[begin Record excerpts]
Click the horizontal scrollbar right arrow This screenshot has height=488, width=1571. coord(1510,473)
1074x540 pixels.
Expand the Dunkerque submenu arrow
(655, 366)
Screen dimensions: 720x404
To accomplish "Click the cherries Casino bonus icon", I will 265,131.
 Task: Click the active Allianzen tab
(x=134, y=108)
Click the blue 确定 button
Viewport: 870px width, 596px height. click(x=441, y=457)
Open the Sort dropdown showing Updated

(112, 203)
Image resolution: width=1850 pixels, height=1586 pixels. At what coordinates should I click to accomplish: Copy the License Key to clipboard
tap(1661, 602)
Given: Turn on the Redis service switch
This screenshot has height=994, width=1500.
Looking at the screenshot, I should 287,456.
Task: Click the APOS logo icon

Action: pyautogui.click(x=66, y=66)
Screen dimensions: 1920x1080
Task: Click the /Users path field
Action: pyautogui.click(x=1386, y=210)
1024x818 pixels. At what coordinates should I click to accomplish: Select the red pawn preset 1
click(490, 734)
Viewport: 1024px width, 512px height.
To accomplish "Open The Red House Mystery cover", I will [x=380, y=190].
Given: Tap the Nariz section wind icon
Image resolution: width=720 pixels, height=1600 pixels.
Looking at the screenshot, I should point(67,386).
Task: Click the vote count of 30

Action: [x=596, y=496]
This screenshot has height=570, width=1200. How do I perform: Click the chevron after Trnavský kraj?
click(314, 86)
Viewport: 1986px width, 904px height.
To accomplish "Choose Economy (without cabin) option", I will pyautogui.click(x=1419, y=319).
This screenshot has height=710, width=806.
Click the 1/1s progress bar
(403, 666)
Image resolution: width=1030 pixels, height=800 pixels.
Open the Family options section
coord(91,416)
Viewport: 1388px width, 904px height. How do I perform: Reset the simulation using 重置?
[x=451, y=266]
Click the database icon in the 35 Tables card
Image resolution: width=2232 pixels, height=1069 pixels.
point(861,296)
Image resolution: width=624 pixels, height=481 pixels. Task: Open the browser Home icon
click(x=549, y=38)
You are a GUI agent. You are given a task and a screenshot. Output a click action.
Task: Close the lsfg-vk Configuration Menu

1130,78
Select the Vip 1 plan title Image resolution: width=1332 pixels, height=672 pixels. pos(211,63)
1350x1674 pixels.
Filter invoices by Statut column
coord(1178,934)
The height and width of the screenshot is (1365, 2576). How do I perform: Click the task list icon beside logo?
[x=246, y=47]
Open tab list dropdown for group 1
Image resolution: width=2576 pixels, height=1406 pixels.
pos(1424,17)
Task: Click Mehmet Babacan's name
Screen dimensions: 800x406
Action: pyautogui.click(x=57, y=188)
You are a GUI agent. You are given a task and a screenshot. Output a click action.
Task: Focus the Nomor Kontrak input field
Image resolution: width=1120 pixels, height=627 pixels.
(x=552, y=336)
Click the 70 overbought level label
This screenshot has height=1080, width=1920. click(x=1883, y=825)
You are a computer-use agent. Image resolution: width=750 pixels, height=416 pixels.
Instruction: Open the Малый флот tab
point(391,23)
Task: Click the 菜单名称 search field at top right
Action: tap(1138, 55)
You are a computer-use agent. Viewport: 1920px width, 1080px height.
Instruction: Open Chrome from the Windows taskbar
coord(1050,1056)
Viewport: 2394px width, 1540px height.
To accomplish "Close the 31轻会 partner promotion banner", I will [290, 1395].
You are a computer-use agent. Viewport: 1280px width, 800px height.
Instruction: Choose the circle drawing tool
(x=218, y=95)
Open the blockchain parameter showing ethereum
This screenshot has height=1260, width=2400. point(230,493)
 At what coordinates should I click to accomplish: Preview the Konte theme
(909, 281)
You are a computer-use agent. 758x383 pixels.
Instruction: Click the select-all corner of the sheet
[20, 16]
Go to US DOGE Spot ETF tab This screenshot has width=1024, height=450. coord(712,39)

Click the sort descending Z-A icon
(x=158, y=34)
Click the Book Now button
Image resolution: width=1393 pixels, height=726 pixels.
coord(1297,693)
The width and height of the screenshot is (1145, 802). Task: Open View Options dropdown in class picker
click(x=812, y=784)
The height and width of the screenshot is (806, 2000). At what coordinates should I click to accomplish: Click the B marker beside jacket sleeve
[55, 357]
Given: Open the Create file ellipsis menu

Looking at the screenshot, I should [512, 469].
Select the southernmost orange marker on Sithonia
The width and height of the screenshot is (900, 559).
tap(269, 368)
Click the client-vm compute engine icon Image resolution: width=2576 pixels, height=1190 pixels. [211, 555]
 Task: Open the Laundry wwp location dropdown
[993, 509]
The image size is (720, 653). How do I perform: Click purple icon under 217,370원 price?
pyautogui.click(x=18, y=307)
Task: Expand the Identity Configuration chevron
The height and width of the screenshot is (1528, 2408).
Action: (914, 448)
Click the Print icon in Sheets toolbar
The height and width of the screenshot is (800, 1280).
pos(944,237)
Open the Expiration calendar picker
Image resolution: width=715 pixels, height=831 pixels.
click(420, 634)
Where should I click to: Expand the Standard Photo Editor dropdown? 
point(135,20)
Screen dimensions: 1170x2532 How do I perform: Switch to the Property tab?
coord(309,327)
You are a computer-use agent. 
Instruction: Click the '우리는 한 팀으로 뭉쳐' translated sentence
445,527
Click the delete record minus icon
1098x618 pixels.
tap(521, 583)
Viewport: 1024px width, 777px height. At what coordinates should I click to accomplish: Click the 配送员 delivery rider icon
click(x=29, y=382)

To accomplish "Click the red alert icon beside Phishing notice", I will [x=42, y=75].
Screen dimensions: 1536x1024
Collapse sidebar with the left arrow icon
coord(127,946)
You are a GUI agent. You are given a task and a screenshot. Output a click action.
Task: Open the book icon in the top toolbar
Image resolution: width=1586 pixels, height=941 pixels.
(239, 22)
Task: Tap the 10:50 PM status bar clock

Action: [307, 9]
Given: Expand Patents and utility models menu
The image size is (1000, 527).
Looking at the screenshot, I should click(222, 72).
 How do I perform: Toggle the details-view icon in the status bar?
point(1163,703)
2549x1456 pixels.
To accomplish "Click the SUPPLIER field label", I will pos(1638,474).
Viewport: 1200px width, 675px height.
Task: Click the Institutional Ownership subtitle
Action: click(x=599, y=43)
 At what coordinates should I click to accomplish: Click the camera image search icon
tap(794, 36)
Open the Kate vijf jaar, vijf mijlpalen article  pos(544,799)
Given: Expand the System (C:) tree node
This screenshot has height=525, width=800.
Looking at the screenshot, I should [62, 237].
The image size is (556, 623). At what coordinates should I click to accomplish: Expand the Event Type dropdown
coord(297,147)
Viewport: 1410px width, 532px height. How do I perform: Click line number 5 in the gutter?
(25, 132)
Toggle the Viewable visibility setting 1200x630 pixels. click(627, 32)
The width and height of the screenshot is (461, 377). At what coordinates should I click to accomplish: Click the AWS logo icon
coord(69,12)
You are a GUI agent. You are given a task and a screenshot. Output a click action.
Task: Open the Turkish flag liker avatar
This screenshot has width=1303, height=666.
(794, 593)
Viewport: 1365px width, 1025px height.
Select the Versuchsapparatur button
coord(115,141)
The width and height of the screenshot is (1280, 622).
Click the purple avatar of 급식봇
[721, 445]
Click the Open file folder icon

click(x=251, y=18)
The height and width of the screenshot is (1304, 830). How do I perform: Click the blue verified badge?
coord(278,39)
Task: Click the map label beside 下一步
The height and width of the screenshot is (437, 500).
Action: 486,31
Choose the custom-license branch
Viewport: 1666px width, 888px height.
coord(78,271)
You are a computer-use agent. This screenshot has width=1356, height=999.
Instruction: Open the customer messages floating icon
[end Record excerpts]
=== Aim of the task ===
Update all of the items above by replacing every "How do I perform" with "How can I carry out", and reproduce the lines with everything else unchanged.

=== In response ===
Click the horizontal scrollbar right arrow This screenshot has height=488, width=1571. coord(1510,473)
1074x540 pixels.
Expand the Dunkerque submenu arrow
(655, 366)
Screen dimensions: 720x404
To accomplish "Click the cherries Casino bonus icon", I will 265,131.
 Task: Click the active Allianzen tab
(x=134, y=108)
Click the blue 确定 button
Viewport: 870px width, 596px height. click(x=441, y=457)
Open the Sort dropdown showing Updated

(112, 203)
Image resolution: width=1850 pixels, height=1586 pixels. At what coordinates should I click to accomplish: Copy the License Key to clipboard
tap(1661, 602)
Given: Turn on the Redis service switch
This screenshot has height=994, width=1500.
Looking at the screenshot, I should 287,456.
Task: Click the APOS logo icon

Action: pyautogui.click(x=66, y=66)
Screen dimensions: 1920x1080
Task: Click the /Users path field
Action: pyautogui.click(x=1386, y=210)
1024x818 pixels. At what coordinates should I click to accomplish: Select the red pawn preset 1
click(490, 734)
Viewport: 1024px width, 512px height.
To accomplish "Open The Red House Mystery cover", I will [x=380, y=190].
Given: Tap the Nariz section wind icon
Image resolution: width=720 pixels, height=1600 pixels.
Looking at the screenshot, I should point(67,386).
Task: Click the vote count of 30

Action: [x=596, y=496]
This screenshot has height=570, width=1200. How can I carry out: Click the chevron after Trnavský kraj?
click(314, 86)
Viewport: 1986px width, 904px height.
To accomplish "Choose Economy (without cabin) option", I will pyautogui.click(x=1419, y=319).
This screenshot has height=710, width=806.
Click the 1/1s progress bar
(403, 666)
Image resolution: width=1030 pixels, height=800 pixels.
Open the Family options section
coord(91,416)
Viewport: 1388px width, 904px height. How can I carry out: Reset the simulation using 重置?
[x=451, y=266]
Click the database icon in the 35 Tables card
Image resolution: width=2232 pixels, height=1069 pixels.
point(861,296)
Image resolution: width=624 pixels, height=481 pixels. Task: Open the browser Home icon
click(x=549, y=38)
You are a GUI agent. You are given a task and a screenshot. Output a click action.
Task: Close the lsfg-vk Configuration Menu

1130,78
Select the Vip 1 plan title Image resolution: width=1332 pixels, height=672 pixels. pos(211,63)
1350x1674 pixels.
Filter invoices by Statut column
coord(1178,934)
The height and width of the screenshot is (1365, 2576). How can I carry out: Click the task list icon beside logo?
[x=246, y=47]
Open tab list dropdown for group 1
Image resolution: width=2576 pixels, height=1406 pixels.
pos(1424,17)
Task: Click Mehmet Babacan's name
Screen dimensions: 800x406
Action: pyautogui.click(x=57, y=188)
You are a GUI agent. You are given a task and a screenshot. Output a click action.
Task: Focus the Nomor Kontrak input field
Image resolution: width=1120 pixels, height=627 pixels.
(x=552, y=336)
Click the 70 overbought level label
This screenshot has height=1080, width=1920. click(x=1883, y=825)
You are a computer-use agent. Image resolution: width=750 pixels, height=416 pixels.
Instruction: Open the Малый флот tab
point(391,23)
Task: Click the 菜单名称 search field at top right
Action: tap(1138, 55)
You are a computer-use agent. Viewport: 1920px width, 1080px height.
Instruction: Open Chrome from the Windows taskbar
coord(1050,1056)
Viewport: 2394px width, 1540px height.
To accomplish "Close the 31轻会 partner promotion banner", I will [290, 1395].
You are a computer-use agent. Viewport: 1280px width, 800px height.
Instruction: Choose the circle drawing tool
(x=218, y=95)
Open the blockchain parameter showing ethereum
This screenshot has height=1260, width=2400. point(230,493)
 At what coordinates should I click to accomplish: Preview the Konte theme
(909, 281)
You are a computer-use agent. 758x383 pixels.
Instruction: Click the select-all corner of the sheet
[20, 16]
Go to US DOGE Spot ETF tab This screenshot has width=1024, height=450. coord(712,39)

Click the sort descending Z-A icon
(x=158, y=34)
Click the Book Now button
Image resolution: width=1393 pixels, height=726 pixels.
coord(1297,693)
The width and height of the screenshot is (1145, 802). Task: Open View Options dropdown in class picker
click(x=812, y=784)
The height and width of the screenshot is (806, 2000). At what coordinates should I click to accomplish: Click the B marker beside jacket sleeve
[55, 357]
Given: Open the Create file ellipsis menu

Looking at the screenshot, I should [512, 469].
Select the southernmost orange marker on Sithonia
The width and height of the screenshot is (900, 559).
tap(269, 368)
Click the client-vm compute engine icon Image resolution: width=2576 pixels, height=1190 pixels. [211, 555]
 Task: Open the Laundry wwp location dropdown
[993, 509]
The image size is (720, 653). How can I carry out: Click purple icon under 217,370원 price?
pyautogui.click(x=18, y=307)
Task: Expand the Identity Configuration chevron
The height and width of the screenshot is (1528, 2408).
Action: (914, 448)
Click the Print icon in Sheets toolbar
The height and width of the screenshot is (800, 1280).
pos(944,237)
Open the Expiration calendar picker
Image resolution: width=715 pixels, height=831 pixels.
click(420, 634)
Where should I click to: Expand the Standard Photo Editor dropdown? 
point(135,20)
Screen dimensions: 1170x2532 How can I carry out: Switch to the Property tab?
coord(309,327)
You are a computer-use agent. 
Instruction: Click the '우리는 한 팀으로 뭉쳐' translated sentence
445,527
Click the delete record minus icon
1098x618 pixels.
tap(521, 583)
Viewport: 1024px width, 777px height. At what coordinates should I click to accomplish: Click the 配送员 delivery rider icon
click(x=29, y=382)

To accomplish "Click the red alert icon beside Phishing notice", I will [x=42, y=75].
Screen dimensions: 1536x1024
Collapse sidebar with the left arrow icon
coord(127,946)
You are a GUI agent. You are given a task and a screenshot. Output a click action.
Task: Open the book icon in the top toolbar
Image resolution: width=1586 pixels, height=941 pixels.
(239, 22)
Task: Tap the 10:50 PM status bar clock

Action: [307, 9]
Given: Expand Patents and utility models menu
The image size is (1000, 527).
Looking at the screenshot, I should click(222, 72).
 How can I carry out: Toggle the details-view icon in the status bar?
point(1163,703)
2549x1456 pixels.
To accomplish "Click the SUPPLIER field label", I will pos(1638,474).
Viewport: 1200px width, 675px height.
Task: Click the Institutional Ownership subtitle
Action: click(x=599, y=43)
 At what coordinates should I click to accomplish: Click the camera image search icon
tap(794, 36)
Open the Kate vijf jaar, vijf mijlpalen article  pos(544,799)
Given: Expand the System (C:) tree node
This screenshot has height=525, width=800.
Looking at the screenshot, I should [62, 237].
The image size is (556, 623). At what coordinates should I click to accomplish: Expand the Event Type dropdown
coord(297,147)
Viewport: 1410px width, 532px height. How can I carry out: Click line number 5 in the gutter?
(25, 132)
Toggle the Viewable visibility setting 1200x630 pixels. click(627, 32)
The width and height of the screenshot is (461, 377). At what coordinates should I click to accomplish: Click the AWS logo icon
coord(69,12)
You are a GUI agent. You are given a task and a screenshot. Output a click action.
Task: Open the Turkish flag liker avatar
This screenshot has width=1303, height=666.
(794, 593)
Viewport: 1365px width, 1025px height.
Select the Versuchsapparatur button
coord(115,141)
The width and height of the screenshot is (1280, 622).
Click the purple avatar of 급식봇
[721, 445]
Click the Open file folder icon

click(x=251, y=18)
The height and width of the screenshot is (1304, 830). How can I carry out: Click the blue verified badge?
coord(278,39)
Task: Click the map label beside 下一步
The height and width of the screenshot is (437, 500).
Action: 486,31
Choose the custom-license branch
Viewport: 1666px width, 888px height.
coord(78,271)
You are a computer-use agent. This screenshot has width=1356, height=999.
Instruction: Open the customer messages floating icon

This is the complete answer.